096 - Die Gräfin von Ascot
alle selbst. Herman hat sie so gern.«
Mr. Fenner war empört.
»Es ist etwas Entsetzliches, wenn man keine Erziehung hat! - Wie steht's denn mit dieser jungen Dame, die war doch wohl auf einem College?« Kühn nahm er wieder ein Buch vom Tisch.

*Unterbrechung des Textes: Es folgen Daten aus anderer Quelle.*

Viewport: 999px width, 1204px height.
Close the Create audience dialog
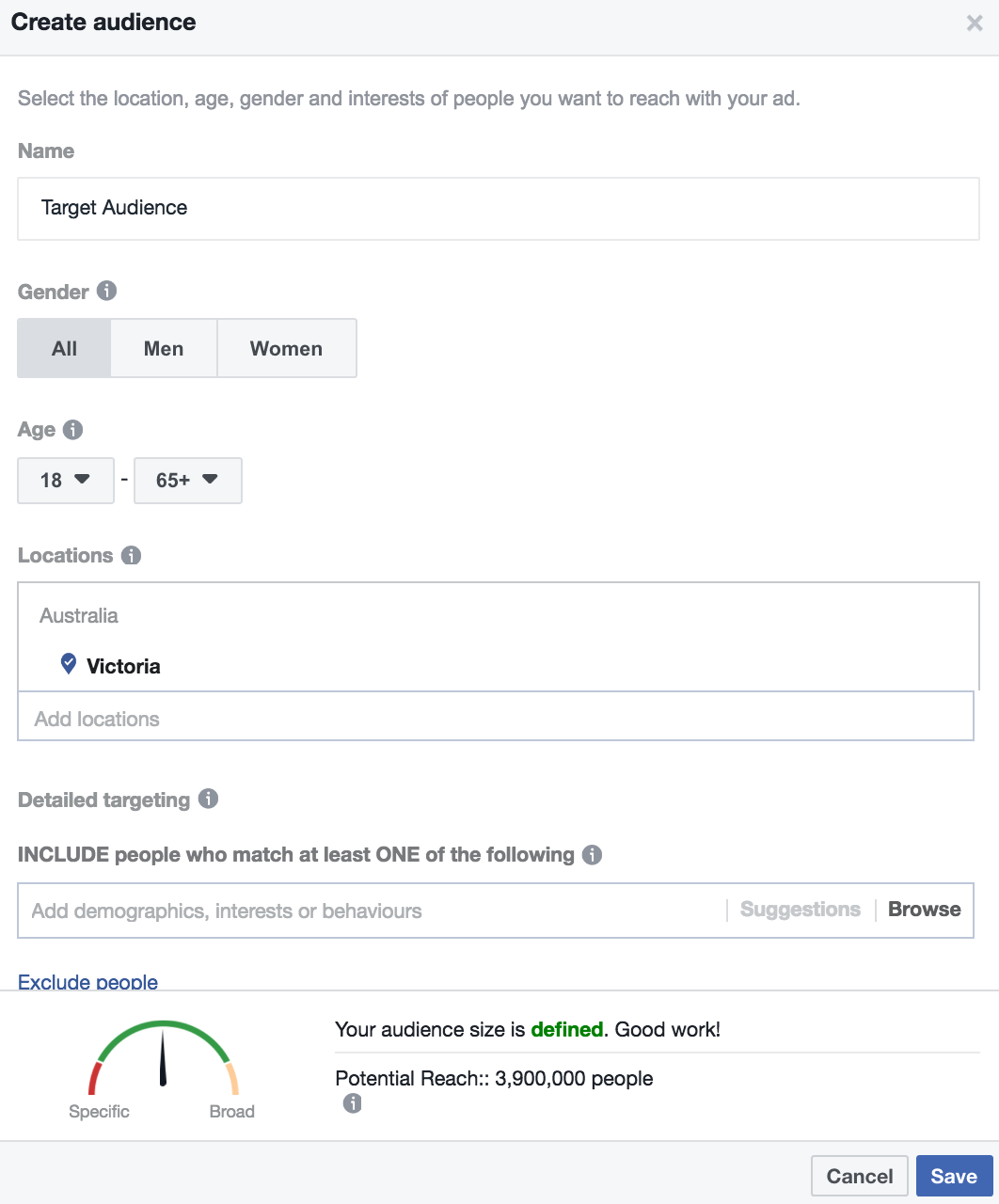(x=975, y=23)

»›Die Versuchung der Herzogin.‹ Mrs. Carawood, Sie sind immer romantisch gewesen.«
Aber damit hatte er eine sehr empfindliche Stelle bei ihr getroffen. »Ja, ich bin romantisch, und wenn man sich auch mit Geschäften abgeben muß, ist es doch eine Freude, sich in der Phantasie Marmorhallen und Paläste vorzustellen.«
»Ich verstehe«, sagte Fenner. »Deshalb gehen die Leute auch soviel ins Kino.«
Sie nahm ihn an den Schultern und schob ihn in die Mitte des Zimmers. »Fenner, ich sehe Sie ja von Zeit zu Zeit gern, aber haben Sie denn überhaupt nichts zu arbeiten? Sie verschwenden hier Ihre Zeit, und ich hasse es, wenn jemand das tut.«
Und nun gab er eine gewundene Erklärung ab. Sein Chef war krank. Mrs. Carawood kannte den alten Mann; er hatte eine Tischlerwerkstatt in der Penton Street und war ein etwas griesgrämiger Herr mit einer scharfen Zunge.
»Ich habe die ganzen sechzehn Jahre bei ihm gearbeitet, und es kommt mir so einsam und trostlos vor, wenn ich in die Werkstatt gehen soll und er nicht dort ist.«
Sie hörte nicht mehr auf ihn, denn Marie kam gerade zur Tür herein.
17
John Morlay hatte sich hingesetzt und dachte über sich und seine Probleme nach. Seit drei Tagen war die Ausübung seiner Pflicht ziemlich leicht gewesen. Mrs. Carawood hatte ihn nicht angeläutet, seine Anwesenheit war also offensichtlich nicht gewünscht worden. Ein normaler Mann hätte eine solche Ruhepause begrüßt, besonders wenn er wie Mr. Morlay viel zu tun gehabt hätte. Es mußten Besprechungen mit Kunden abgehalten, Bilanzen durchgesehen, unehrliche Kassierer verfolgt werden.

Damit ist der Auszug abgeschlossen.